Yes. I would be quite devastated if Swankie hated the movie or Linda May. I don’t think I can recover from that. I think every step of the way, you develop relationships with these people and you work in a way that is truthful. And I think being honest, being truthful is the most important thing. Because then you will know whether you want to be in the same room and do this together. And I think we’ve all been like that with each other. And so right now, it’s just about celebrating. Swankie managed our little secret Facebook group. She goes [to an] IMAX [theater and] she’s reporting back how many people are here today watching. And I just got a message from Linda May, we’re going to talk today. And it’s never, “Oh my God, are they going to be okay with what we did?” We don’t feel that way because of how we made it, we made it together. It was a collaboration. It really is us. It’s really us coming in and say, “Can we do this? Tell the story together.”

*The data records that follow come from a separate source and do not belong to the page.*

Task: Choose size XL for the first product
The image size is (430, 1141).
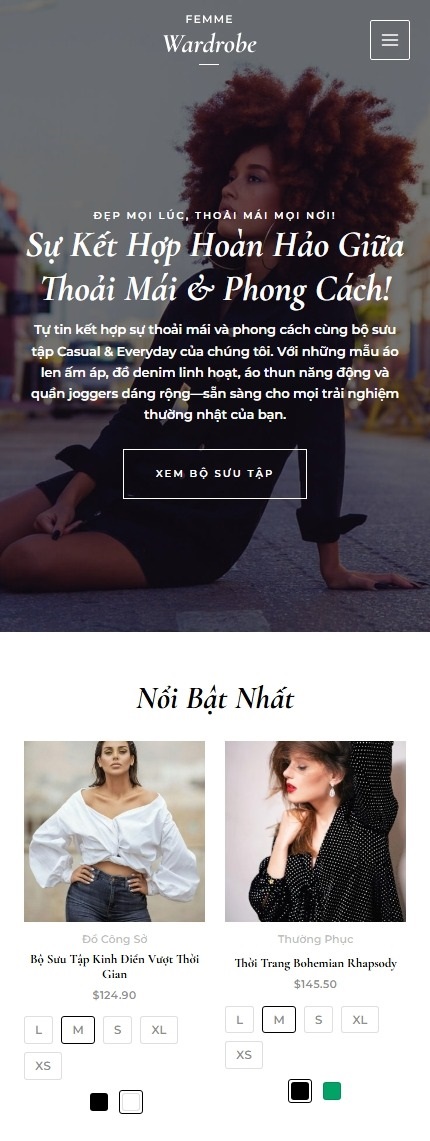Action: tap(159, 1030)
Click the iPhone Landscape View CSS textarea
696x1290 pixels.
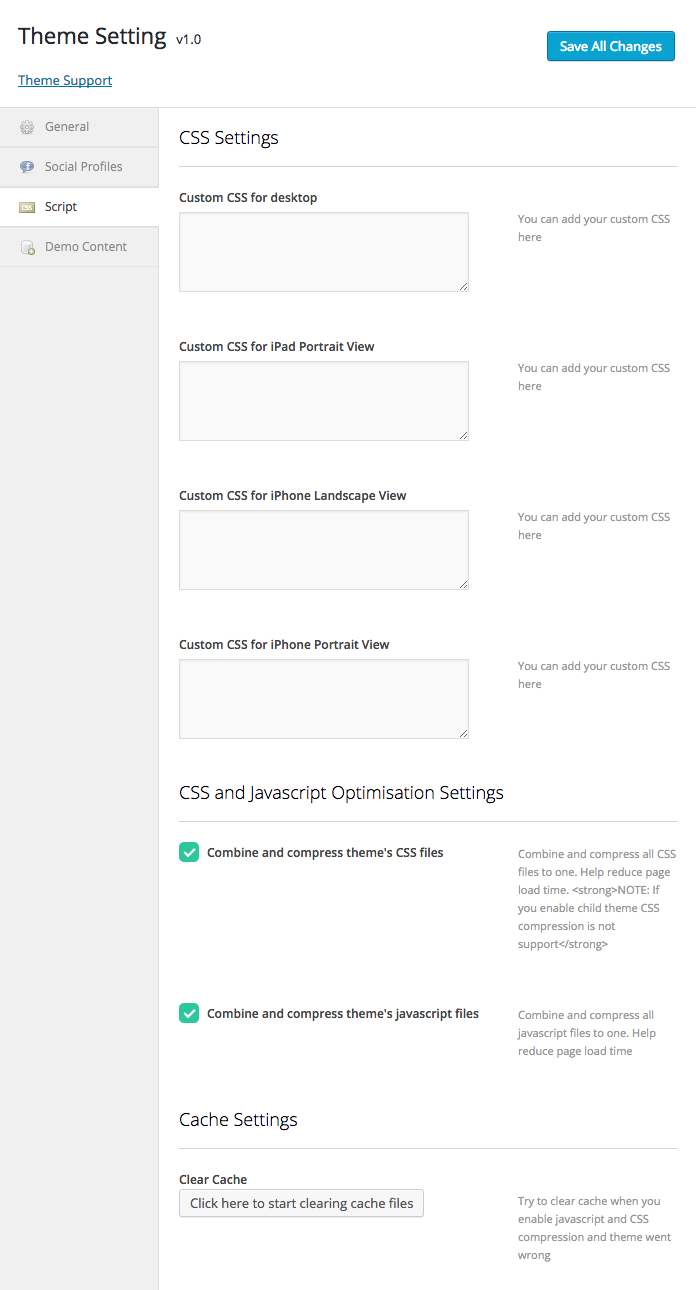point(323,549)
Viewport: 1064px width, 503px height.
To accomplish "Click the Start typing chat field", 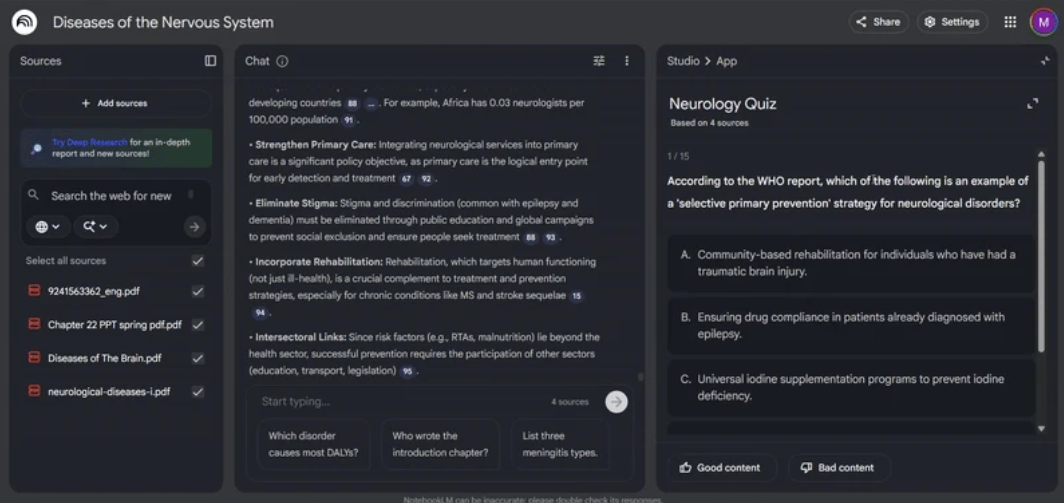I will click(400, 401).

My last question for you is, you’re a writer, you’re a producer, you’re a director, you’re an editor. What is your favorite part of the process?
Really? Many filmmakers say, “I hate being an editing room. I just want to shoot.”
No, no. I mean, I’m sad “Nomadland” edit is over. I’m really sad “Eternals” is going to be over because editing is my favorite place to be. I love being with my editors on “Eternals” and I loved editing “Nomadland” by myself. Maybe because it’s finally in a place where you have some sense of control. Filmmaking is not like you’re painting [or] you’re writing a novel. You’re running a script, you don’t know where’s it going to be. And you’re shooting, every day, you don’t know what’s going to be. And finally, in the edit room, you go, “This is what I have. That problems solved.” Every day. And every day, you solve some problem. And then you go, “Oh, that’s what I did today.” To me, it’s a very meditative process and I really would love to have the opportunity to do more of that and also to work with the great editors and learn from them.
[This interview was condensed from a longer conversation]
“Nomadland” is now playing in theaters nationwide and is available to stream on Hulu.